| What is expected |
Beneath this task are the entries; from the line with "Viewport: 816px width, 419px height." through the last one, transcribe every line exactly and nothing else, skipping pictures.

[Collected data]

==*==

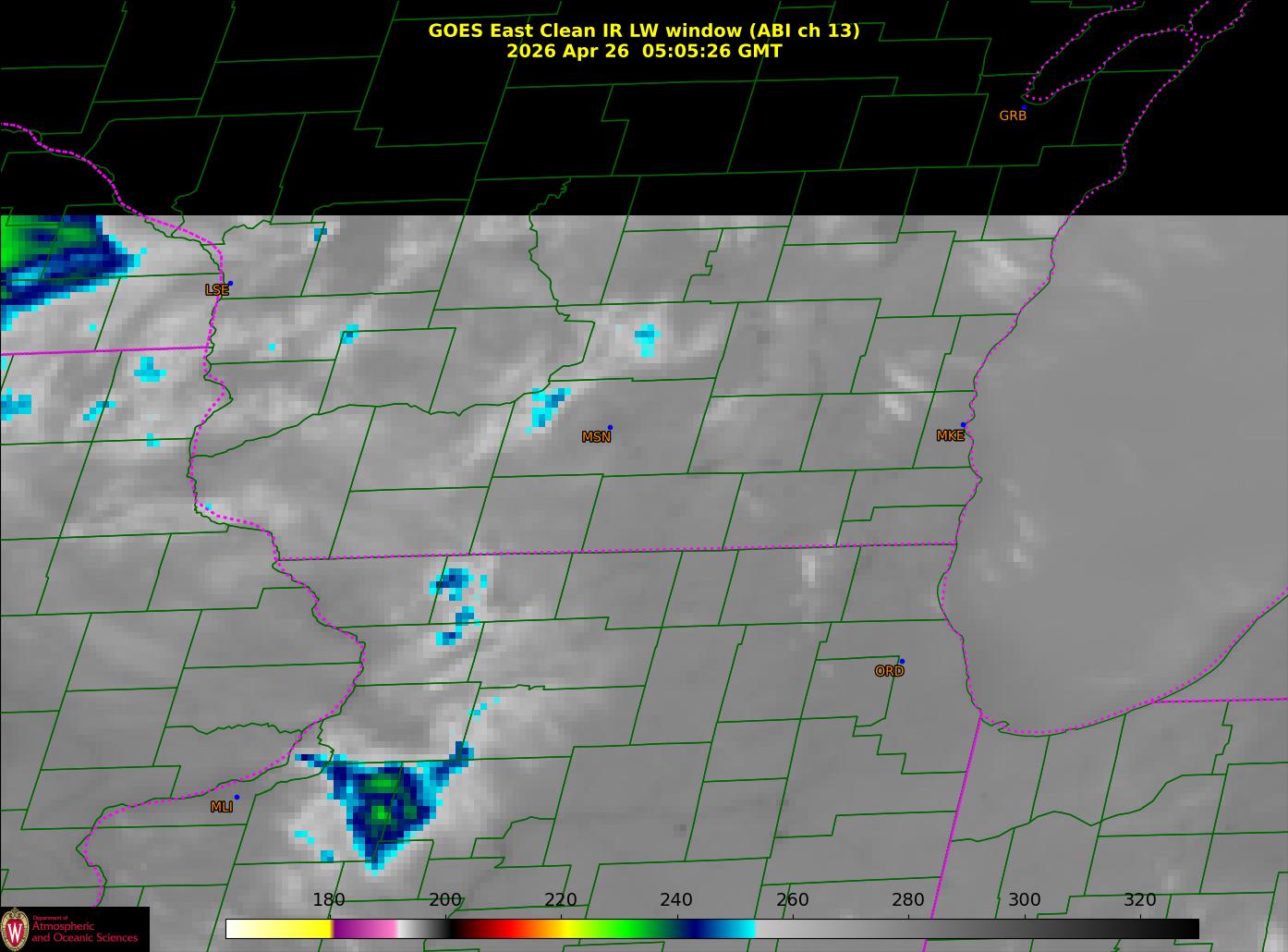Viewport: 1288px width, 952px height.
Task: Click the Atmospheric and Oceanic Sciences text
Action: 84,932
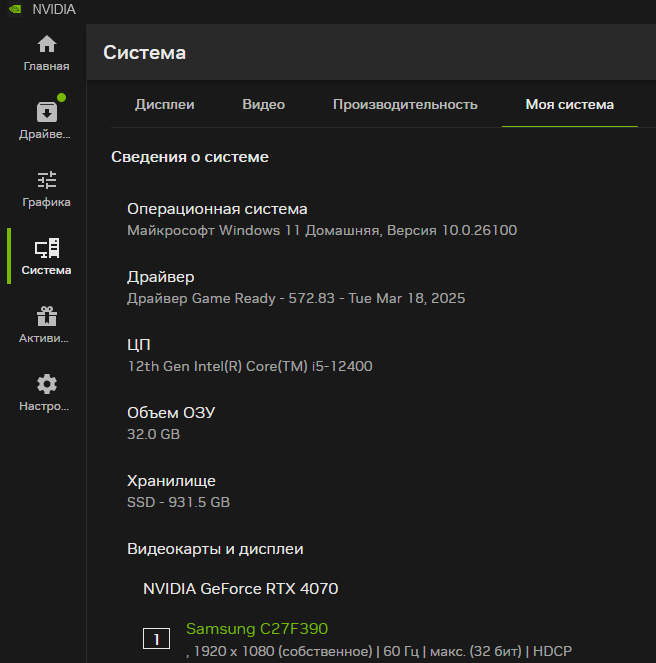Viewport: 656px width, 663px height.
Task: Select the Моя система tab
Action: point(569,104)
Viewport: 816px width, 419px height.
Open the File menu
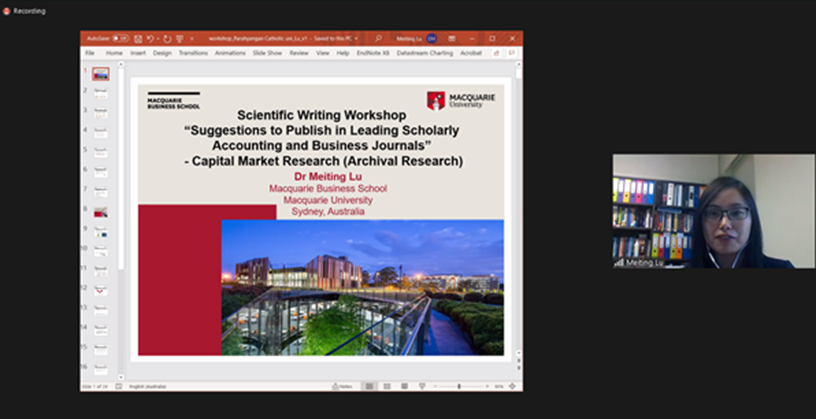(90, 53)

==*==

| Response to this exercise |
Viewport: 816px width, 419px height.
Open the File menu
(90, 53)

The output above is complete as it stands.